Le Réseau National du Lutte Anticorruption (REN-LAC) vient de publier son rapport 2011 sur l’Etat de la corruption au Burkina Faso. L’étude a été réalisée dans les 13 régions du pays et dans la ville de Pouytenga.
96% des personnes enquêtées estiment que la pratique de la corruption est fréquente ou très fréquente au Burkina Faso. Un commerçant enquêté de Bobo Dioulasso cité par le rapport explique par exemple qu’aujourd’hui, la « corruption est devenue monnaie courante, si tu ne passes pas par la corruption, tes affaires ne peuvent pas prospérer ». Un homme religieux enquêté de Ouagadougou estime pour sa part que « les actes de corruption sont ancrés dans les comportements des populations à tel point qu’ils constituent la règle ».
Enfin, un étudiant à Bobo dit tout rond : « Aujourd’hui, dans presque tous les services, il suffit que vous ayez quelque chose à donner, et vous obtiendrez le service voulu en un temps record ».
Les enquêtés du REN-LAC ont reconnu avoir eux-mêmes offert des rétributions illégales à des agents. Dans 96% des cas, cette rétribution illégale a été monétaire et le cumulé remonte à sept millions dix huit mille huit cents (7 018 800) F CFA avec des extrêmes de deux cents (200) F CFA et un million cinq cent mille (1 500 000) F CFA.
Les agents ont aussi donné leur point de vue sur la question. Sur 38 salariés et trois enquêtés (donc 41 agents enquêtés au total), seulement six ont reconnu avoir perçu une rétribution illégale. Le montant cumulé de la rétribution illégale reçu est de quatre vingt dix mille cinq cents (90 500) F CFA. Les salariés qui ont reçu ces rétributions pointent l’usager du service comme l’initiateur. « C’est un cadeau de satisfaction de l’usager ; c’est en signe de remerciement. On ne peut pas refuser sans blesser le donateur ; etc. », cite le rapport.
Les classements
Le rapport indique que le classement « s’est focalisé sur les administrations publiques sollicitées en 2011 personnellement par les enquêtés ou par un membre de leur ménage ». Suivant la réponse des enquêtés, trois niveaux de corruption ont été établis dans le rapport.
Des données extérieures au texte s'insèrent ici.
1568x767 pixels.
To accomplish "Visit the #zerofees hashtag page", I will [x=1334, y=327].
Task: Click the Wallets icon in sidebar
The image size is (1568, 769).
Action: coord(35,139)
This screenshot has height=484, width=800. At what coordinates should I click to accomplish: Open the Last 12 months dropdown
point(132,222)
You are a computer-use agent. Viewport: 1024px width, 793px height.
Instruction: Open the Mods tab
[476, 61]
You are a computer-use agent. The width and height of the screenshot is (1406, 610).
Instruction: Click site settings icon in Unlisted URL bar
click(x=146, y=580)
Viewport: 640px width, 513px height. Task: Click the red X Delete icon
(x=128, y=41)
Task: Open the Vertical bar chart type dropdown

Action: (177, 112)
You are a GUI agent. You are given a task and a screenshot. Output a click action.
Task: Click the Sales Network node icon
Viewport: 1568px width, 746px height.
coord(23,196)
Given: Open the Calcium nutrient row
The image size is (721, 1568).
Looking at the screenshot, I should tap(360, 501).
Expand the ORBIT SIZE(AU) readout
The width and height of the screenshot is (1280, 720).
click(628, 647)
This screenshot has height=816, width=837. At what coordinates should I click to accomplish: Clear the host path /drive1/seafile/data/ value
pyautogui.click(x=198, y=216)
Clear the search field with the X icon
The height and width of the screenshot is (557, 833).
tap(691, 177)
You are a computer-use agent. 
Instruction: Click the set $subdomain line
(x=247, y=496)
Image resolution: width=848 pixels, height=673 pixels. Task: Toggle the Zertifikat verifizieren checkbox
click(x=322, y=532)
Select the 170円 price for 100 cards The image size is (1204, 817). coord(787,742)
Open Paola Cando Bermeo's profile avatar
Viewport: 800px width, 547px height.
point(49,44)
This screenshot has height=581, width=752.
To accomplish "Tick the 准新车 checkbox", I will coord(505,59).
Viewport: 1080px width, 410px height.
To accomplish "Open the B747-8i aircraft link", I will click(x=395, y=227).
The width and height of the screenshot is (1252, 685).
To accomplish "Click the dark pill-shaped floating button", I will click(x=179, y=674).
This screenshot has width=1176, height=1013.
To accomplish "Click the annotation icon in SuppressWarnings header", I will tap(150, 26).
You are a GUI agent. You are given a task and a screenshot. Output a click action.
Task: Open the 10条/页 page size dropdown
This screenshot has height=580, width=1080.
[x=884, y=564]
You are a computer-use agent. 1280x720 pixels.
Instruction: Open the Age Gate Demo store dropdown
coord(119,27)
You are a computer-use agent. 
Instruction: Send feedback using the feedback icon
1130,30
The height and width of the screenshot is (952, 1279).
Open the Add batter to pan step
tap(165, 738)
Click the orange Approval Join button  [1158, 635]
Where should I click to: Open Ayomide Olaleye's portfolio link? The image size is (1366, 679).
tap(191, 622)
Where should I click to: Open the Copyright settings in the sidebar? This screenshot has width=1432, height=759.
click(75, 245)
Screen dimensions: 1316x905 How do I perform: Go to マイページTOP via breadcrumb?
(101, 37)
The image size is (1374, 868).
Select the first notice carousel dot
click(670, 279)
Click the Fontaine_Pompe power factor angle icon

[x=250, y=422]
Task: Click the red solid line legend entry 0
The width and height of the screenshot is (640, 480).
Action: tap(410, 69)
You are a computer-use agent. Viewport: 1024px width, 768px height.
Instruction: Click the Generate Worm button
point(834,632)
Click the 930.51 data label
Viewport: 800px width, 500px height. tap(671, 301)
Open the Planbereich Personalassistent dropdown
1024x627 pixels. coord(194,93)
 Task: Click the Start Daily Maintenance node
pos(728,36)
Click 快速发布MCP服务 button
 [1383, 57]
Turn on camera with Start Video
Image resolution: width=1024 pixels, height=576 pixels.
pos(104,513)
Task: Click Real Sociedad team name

Le niveau 1. « Des services ont été offerts dans les bureaux de ces administrations aux usagers sans que ces derniers n’aient eu à payer de rétribution illégale à aucun agent public de ces bureaux ou qu’aucun agent n’en ait non plus demandé ».
Le niveau 2. « Des services ont été offerts dans les bureaux de ces administrations contre des rétributions payées de gré par certains usagers à des agents publics de ces bureaux ou à la demande de ces derniers ».
Le niveau 3. « Aucun service n’a pu être obtenu par un usager dans des bureaux de ces administrations publiques sans paiement de rétribution à l’agent public du bureau visité ».
Sur le classement des administrations publiques selon le niveau 2 et 3 de corruption perçue par les enquêtés, la Douane occupe le premier rang ; la Police municipale et la Justice complètent respectivement le podium (2e et 3e). L’Enseignement primaire, la SONABEL et le Trésor public sont perçus comme les services les moins corrompus.
Sur le classement des entités d’administrations, le ministère de la Justice, Garde de Sceaux est le plus corrompu, suivi de celui de l’Economie et des Finances et celui des Enseignements Secondaire et Supérieur.
En ce qui concerne le classement des catégories d’agents d’administration publique, les membres du gouvernement sont les plus corrompus. Le reste de ce classement est compté par les élus (2e), les agents d’exécution et les cadres.
Les causes de la corruption
Les enquêtés pensent que les causes de la corruption (qui est de la responsabilité entière des agens publics) sont « les bas salaires des agents, la vie chère, la pauvreté généralisée et l’impunité des auteurs de corruption ou d’infraction similaires ».
Pour la grande corruption qui implique, les maires des communes, les directeurs généraux des sociétés d’Etat, les membres du législatif et l’exécutif, le rapport indique que « trente six des causes identifiées sur 100, sont inhérentes aux caractéristiques intrinsèques de ces personnalités et sont relatives à leur cupidité, leur passion démesurée du gain facile et à la faible intégrité dont ils font montre dans la gestion de la chose publique ». En termes de mesures pour réduire la fréquence des actes de corruption, les enquêtés pensent qu’il faut améliorer les conditions de vie et de travail des populations (33%), des sanctions exemplaires et dissuasives des auteurs de corruption (26%), une sensibilisation des populations sur la corruption (24%), une transparence des procédures d’offre de service public (12%), une magnification du bon exemple (5%).